As you can see I have a hierarchical model, where a Dirichlet process is the prior for a weight distribution of a gaussian mixture model.
When I calculate the gradient of logp_elemwiset wrt beta, it returns me a value independent of the alpha value.
This is a bit puzzling, because if as listed here https://docs.pymc.io/theano.html in the section “How pymc3 uses Theano?”, the logp value of a variable includes its prior. Then the prior of the beta logp value is a function of alpha. In this model, alpha is a free rv, so beta.logp should return a missing input error.
Even if beta is specified, the prior logP(beta), in logp(beta) as defined by:
It is a function of alpha.
Can someone explain what value of alpha is being assumed under the hood?
My understanding is that, it does not include its prior. As the logp function of a single RV (element-wise or not) is \pi(y \mid \theta) that depends on only its immediate input \theta, if \theta follows some distribution \theta \sim \pi(\theta \mid \gamma) you need to express that in \pi (y \mid \theta) also.
From the computation perspective in PyMC3, as shown in the doc (small rewrite for clarity):
# For illustration only, those functions don't actually exist
# in exactly this way!
model = pm.Model()
mu = tt.scalar('mu')
mu2 = tt.scalar('mu2')
logp_mu = pm.Normal.dist(0, 1).logp(mu)
logp_mu2 = pm.Normal.dist(mu, 1).logp(mu2)
logp_obs = pm.Normal.dist(mu2, 1).logp(data)
as you can see, logp_obs is only depends on mu2, which is a theano scaler. You can not take gradient of logp_obs wrt mu, unless you chain the logp together by doing logp_mu2+logp_obs. It is different than say mu2 = function(mu).

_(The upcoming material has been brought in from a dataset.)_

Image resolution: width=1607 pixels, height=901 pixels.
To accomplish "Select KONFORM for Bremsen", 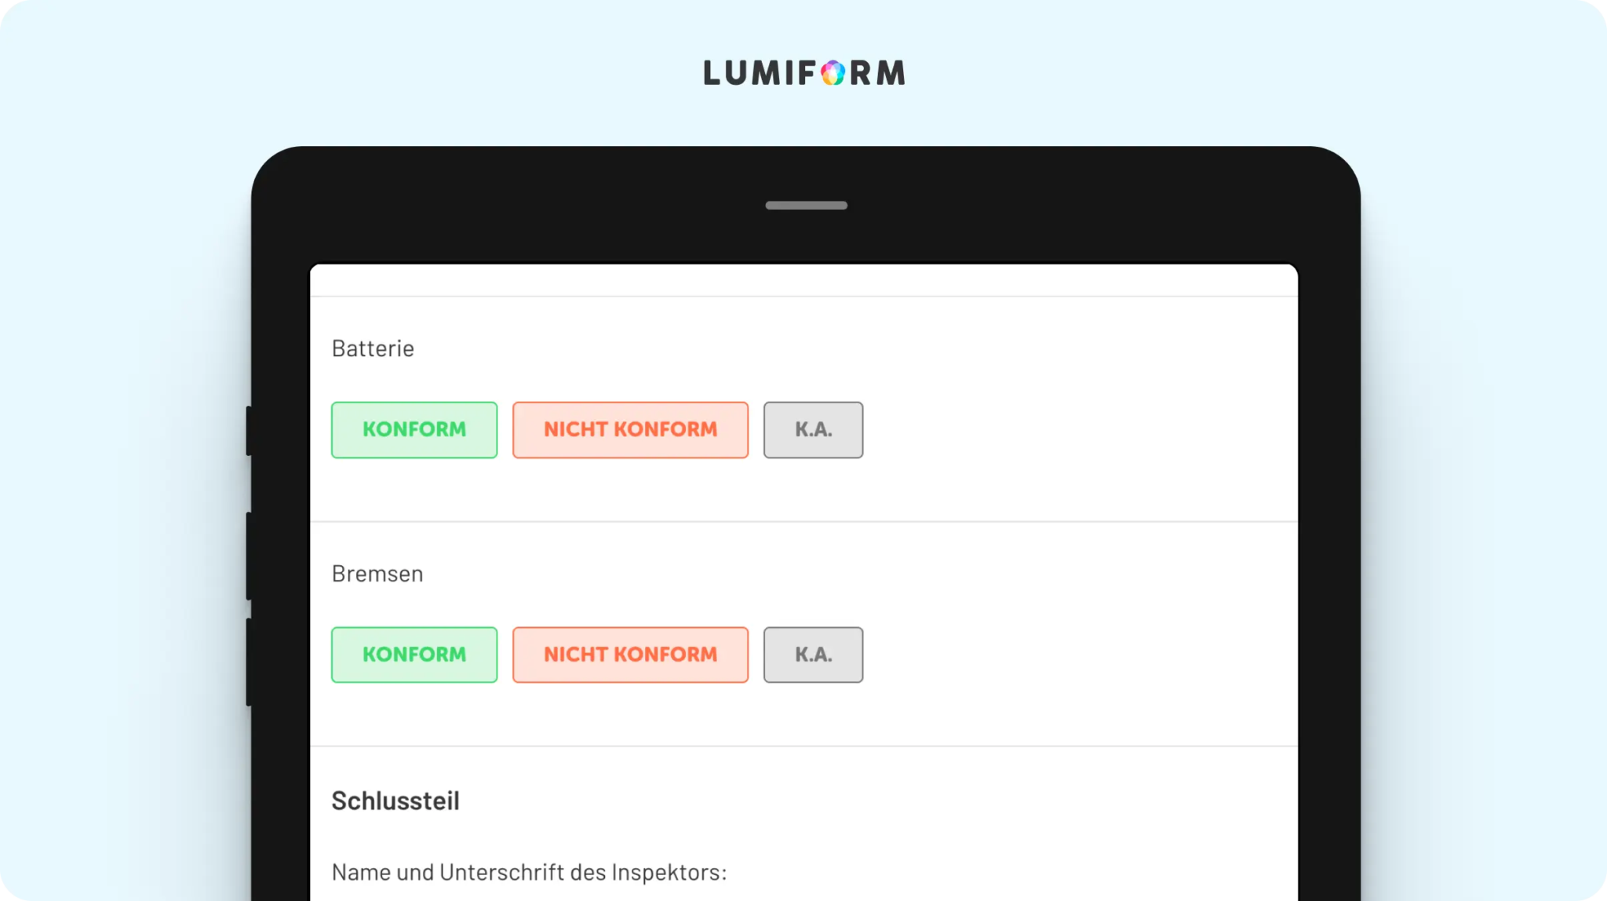I will click(414, 655).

Another way to think of it: priors are regulations, just like regulations if you want to regulate something you need to add the regulation terms to your loss function. Same here, if you want to take the gradient of the parameters that specify the regulation (for optimization), you need to add the regulation (priors) to the loss function (logp) first.